Soukaina, embarazada de ocho meses, su marido, Issame, y su hijo, Haitam, de poco más de dos años llevan viviendo desde el pasado miércoles a las puertas del Centro de Estancia Temporal de Inmigrantes (CETI). Rodeados de plásticos y basura, demandan a las autoridades que intercedan en su caso y tengan en cuenta el avanzado estado de gestión de la mujer para no dejarlos en la calle.
Soukaina, de 21 años, y el niño estaban residiendo en el CETI desde el pasado 10 de julio, aunque ya habían estado en una ocasión anterior en estas infraestructuras, a donde la familia llegó a finales de 2017.
Fuentes próximas al CETI aseguraron a El Faro que se les ha denegado la solicitud de asilo en las dos ocasiones en las que la han demandado. La primera de ellas fue a la familia completa. La resolución de la segunda se comunicó el pasado miércoles 25 de julio, informándoles de que se denegaba el ingreso en el centro a la mujer, siendo extensiva también al niño. Cuando se presentó esta segunda solicitud, no se pedía la entrada de el marido, que se requirió posteriormente.
En la solicitud denegatoria de ingreso se argumenta que Soukaina abandonó el CETI de Melilla “de forma voluntaria y sin comunicación” el pasado febrero y no formalizó en tiempo y forma la solicitud de asilo presentada en frontera.
Como consecuencia de esta denegación, tienen orden de expulsión a Marruecos y la mujer lamenta que no se tenga en cuenta que está embarazada.
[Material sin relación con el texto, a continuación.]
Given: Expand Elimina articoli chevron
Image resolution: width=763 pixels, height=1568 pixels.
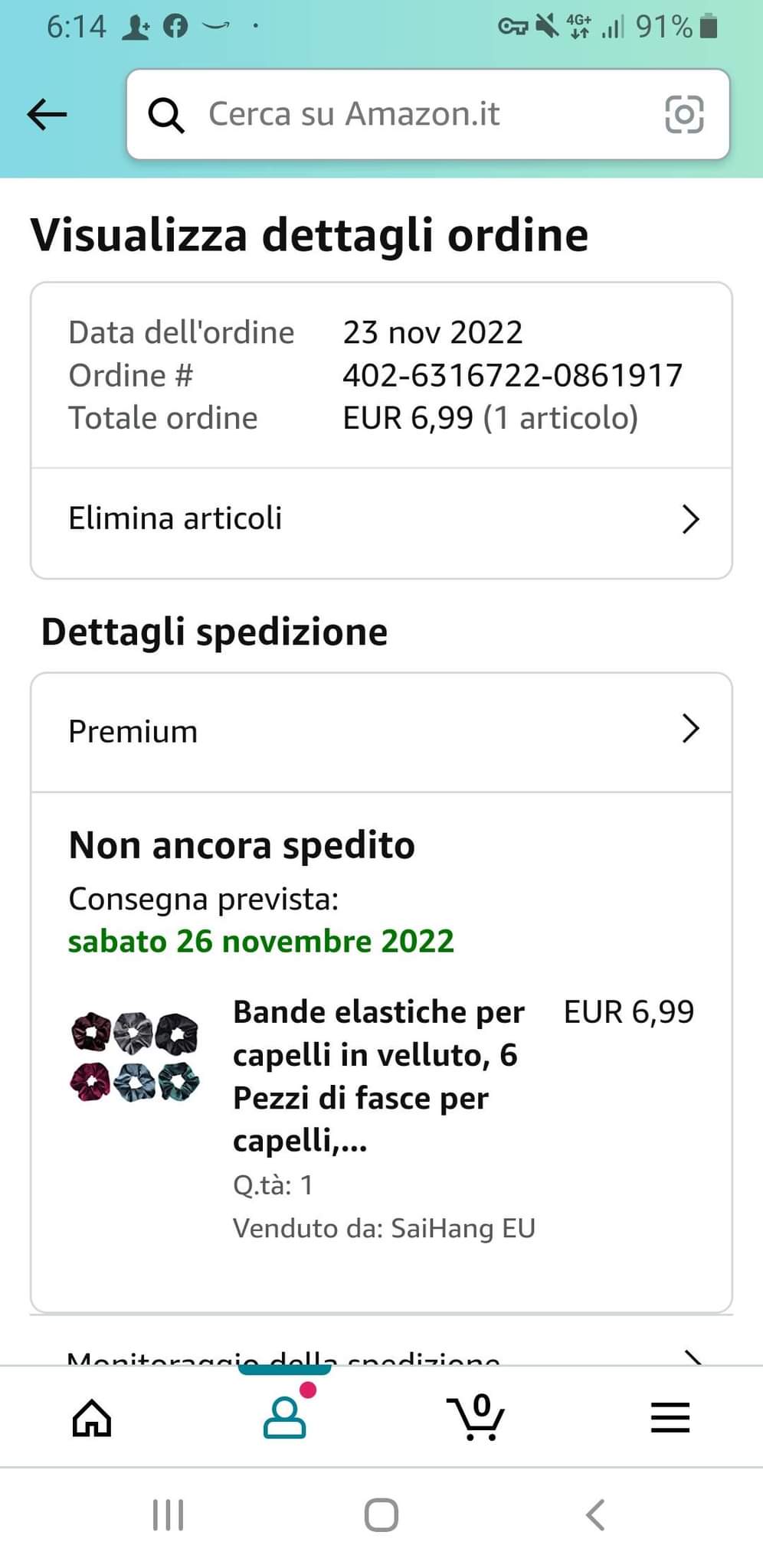Looking at the screenshot, I should pos(690,519).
La familia se queja de que hay muchas personas “sin papeles” y que roban en las inmediaciones del CETI pero que sin embargo, están viviendo dentro del CETI. “Y nosotros, que somos una familia, estamos aquí fuera”, lamentan.
Durante estos días, la familia está sobreviviendo gracias a los alimentos que los residentes del CETI les sacan en secreto hasta el improvisado hogar que han montado en una tienda de campaña.
Issame, de 29 años, piden a las autoridades que hagan algo por ellos y aseguran que no hay humanidad en el CETI, donde dicen que no se les ha prestado ayuda a pesar de sus circunstancias. “Mi mujer está embarazada. Si le pasa algo a ella o al niño, la culpa será de los responsables del CETI”, señala.
Por su parte, desde el centro, puntualizan que todavía pueden interponer recurso frente a la resolución denegatoria ante la Secretaría General de Inmigración y Emigración.
Las citadas fuentes recuerdan que la mujer estuvo ocho meses en el centro y luego se volvió a Marruecos, regresando después de nuevo a nuestra ciudad.
El hombre explica que solicitó la protección internacional porque en su país tuvo un problema con una persona y la policía lo buscó, aunque no aclara los hechos que ocurrieron.
Desde el CETI aseguran que ya no los pueden ayudar. No obstante, dado el avanzado embarazo de la mujer y que tienen un niño pequeño, recomiendan a esta familia que acuda a Servicios Sociales de la Ciudad en busca de apoyo.